Data excerpts Block Start
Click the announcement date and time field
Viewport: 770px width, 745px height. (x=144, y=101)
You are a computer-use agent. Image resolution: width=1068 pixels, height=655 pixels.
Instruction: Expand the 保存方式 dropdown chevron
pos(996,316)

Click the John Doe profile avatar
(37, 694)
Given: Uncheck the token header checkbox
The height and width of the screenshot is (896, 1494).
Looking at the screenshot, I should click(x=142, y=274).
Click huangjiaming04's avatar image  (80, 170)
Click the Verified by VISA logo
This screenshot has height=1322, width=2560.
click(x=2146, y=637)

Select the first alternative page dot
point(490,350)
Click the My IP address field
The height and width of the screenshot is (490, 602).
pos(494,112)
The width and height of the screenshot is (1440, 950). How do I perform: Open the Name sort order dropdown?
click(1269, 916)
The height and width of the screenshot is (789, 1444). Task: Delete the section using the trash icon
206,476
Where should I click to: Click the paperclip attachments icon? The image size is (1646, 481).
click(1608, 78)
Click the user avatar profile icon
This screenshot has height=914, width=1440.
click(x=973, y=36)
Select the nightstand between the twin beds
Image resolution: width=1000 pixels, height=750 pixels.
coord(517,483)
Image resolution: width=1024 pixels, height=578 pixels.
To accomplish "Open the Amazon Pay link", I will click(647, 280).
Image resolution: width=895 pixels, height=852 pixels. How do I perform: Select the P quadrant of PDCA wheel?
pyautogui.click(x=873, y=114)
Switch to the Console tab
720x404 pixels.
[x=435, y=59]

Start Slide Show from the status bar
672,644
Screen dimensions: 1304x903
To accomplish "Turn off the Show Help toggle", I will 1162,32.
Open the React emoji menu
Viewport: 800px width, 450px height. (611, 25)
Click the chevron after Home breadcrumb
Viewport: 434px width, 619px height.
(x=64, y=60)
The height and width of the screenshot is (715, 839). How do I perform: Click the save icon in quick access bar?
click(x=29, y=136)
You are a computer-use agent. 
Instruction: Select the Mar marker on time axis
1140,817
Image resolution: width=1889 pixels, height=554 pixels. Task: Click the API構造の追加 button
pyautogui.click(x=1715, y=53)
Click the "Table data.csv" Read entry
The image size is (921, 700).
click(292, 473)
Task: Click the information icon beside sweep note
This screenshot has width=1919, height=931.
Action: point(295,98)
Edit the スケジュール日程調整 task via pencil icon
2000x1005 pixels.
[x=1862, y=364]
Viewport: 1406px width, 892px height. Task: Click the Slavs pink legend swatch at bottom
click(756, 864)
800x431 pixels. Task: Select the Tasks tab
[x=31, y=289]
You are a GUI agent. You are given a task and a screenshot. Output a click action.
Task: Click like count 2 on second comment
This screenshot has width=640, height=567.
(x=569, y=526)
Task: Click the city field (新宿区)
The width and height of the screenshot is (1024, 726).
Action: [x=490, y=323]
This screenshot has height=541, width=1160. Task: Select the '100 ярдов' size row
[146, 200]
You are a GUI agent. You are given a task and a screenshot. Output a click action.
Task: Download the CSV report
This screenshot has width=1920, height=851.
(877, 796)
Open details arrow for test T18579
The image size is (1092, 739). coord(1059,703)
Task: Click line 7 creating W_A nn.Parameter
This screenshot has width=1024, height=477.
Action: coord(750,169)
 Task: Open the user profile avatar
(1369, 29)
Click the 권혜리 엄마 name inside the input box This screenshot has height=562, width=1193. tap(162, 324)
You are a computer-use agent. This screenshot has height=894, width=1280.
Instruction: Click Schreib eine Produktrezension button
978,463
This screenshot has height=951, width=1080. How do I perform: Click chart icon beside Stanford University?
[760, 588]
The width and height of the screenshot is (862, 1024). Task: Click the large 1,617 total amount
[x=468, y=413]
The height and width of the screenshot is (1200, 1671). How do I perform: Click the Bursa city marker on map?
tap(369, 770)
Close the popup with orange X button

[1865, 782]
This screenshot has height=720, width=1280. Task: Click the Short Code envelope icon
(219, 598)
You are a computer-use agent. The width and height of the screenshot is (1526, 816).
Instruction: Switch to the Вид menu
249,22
Data excerpts Block End
- [Task to complete]: Restating the data word for word is the whole task.

- [Output of the task]:
Click the announcement date and time field
Viewport: 770px width, 745px height. (x=144, y=101)
You are a computer-use agent. Image resolution: width=1068 pixels, height=655 pixels.
Instruction: Expand the 保存方式 dropdown chevron
pos(996,316)

Click the John Doe profile avatar
(37, 694)
Given: Uncheck the token header checkbox
The height and width of the screenshot is (896, 1494).
Looking at the screenshot, I should click(x=142, y=274).
Click huangjiaming04's avatar image  (80, 170)
Click the Verified by VISA logo
This screenshot has height=1322, width=2560.
click(x=2146, y=637)

Select the first alternative page dot
point(490,350)
Click the My IP address field
The height and width of the screenshot is (490, 602).
pos(494,112)
The width and height of the screenshot is (1440, 950). How do I perform: Open the Name sort order dropdown?
click(1269, 916)
The height and width of the screenshot is (789, 1444). Task: Delete the section using the trash icon
206,476
Where should I click to: Click the paperclip attachments icon? The image size is (1646, 481).
click(1608, 78)
Click the user avatar profile icon
This screenshot has height=914, width=1440.
click(x=973, y=36)
Select the nightstand between the twin beds
Image resolution: width=1000 pixels, height=750 pixels.
coord(517,483)
Image resolution: width=1024 pixels, height=578 pixels.
To accomplish "Open the Amazon Pay link", I will click(647, 280).
Image resolution: width=895 pixels, height=852 pixels. How do I perform: Select the P quadrant of PDCA wheel?
pyautogui.click(x=873, y=114)
Switch to the Console tab
720x404 pixels.
[x=435, y=59]

Start Slide Show from the status bar
672,644
Screen dimensions: 1304x903
To accomplish "Turn off the Show Help toggle", I will 1162,32.
Open the React emoji menu
Viewport: 800px width, 450px height. (611, 25)
Click the chevron after Home breadcrumb
Viewport: 434px width, 619px height.
(x=64, y=60)
The height and width of the screenshot is (715, 839). How do I perform: Click the save icon in quick access bar?
click(x=29, y=136)
You are a computer-use agent. 
Instruction: Select the Mar marker on time axis
1140,817
Image resolution: width=1889 pixels, height=554 pixels. Task: Click the API構造の追加 button
pyautogui.click(x=1715, y=53)
Click the "Table data.csv" Read entry
The image size is (921, 700).
click(292, 473)
Task: Click the information icon beside sweep note
This screenshot has width=1919, height=931.
Action: point(295,98)
Edit the スケジュール日程調整 task via pencil icon
2000x1005 pixels.
[x=1862, y=364]
Viewport: 1406px width, 892px height. Task: Click the Slavs pink legend swatch at bottom
click(756, 864)
800x431 pixels. Task: Select the Tasks tab
[x=31, y=289]
You are a GUI agent. You are given a task and a screenshot. Output a click action.
Task: Click like count 2 on second comment
This screenshot has width=640, height=567.
(x=569, y=526)
Task: Click the city field (新宿区)
The width and height of the screenshot is (1024, 726).
Action: [x=490, y=323]
This screenshot has height=541, width=1160. Task: Select the '100 ярдов' size row
[146, 200]
You are a GUI agent. You are given a task and a screenshot. Output a click action.
Task: Download the CSV report
This screenshot has width=1920, height=851.
(877, 796)
Open details arrow for test T18579
The image size is (1092, 739). coord(1059,703)
Task: Click line 7 creating W_A nn.Parameter
This screenshot has width=1024, height=477.
Action: coord(750,169)
 Task: Open the user profile avatar
(1369, 29)
Click the 권혜리 엄마 name inside the input box This screenshot has height=562, width=1193. tap(162, 324)
You are a computer-use agent. This screenshot has height=894, width=1280.
Instruction: Click Schreib eine Produktrezension button
978,463
This screenshot has height=951, width=1080. How do I perform: Click chart icon beside Stanford University?
[760, 588]
The width and height of the screenshot is (862, 1024). Task: Click the large 1,617 total amount
[x=468, y=413]
The height and width of the screenshot is (1200, 1671). How do I perform: Click the Bursa city marker on map?
tap(369, 770)
Close the popup with orange X button

[1865, 782]
This screenshot has height=720, width=1280. Task: Click the Short Code envelope icon
(219, 598)
You are a computer-use agent. The width and height of the screenshot is (1526, 816).
Instruction: Switch to the Вид menu
249,22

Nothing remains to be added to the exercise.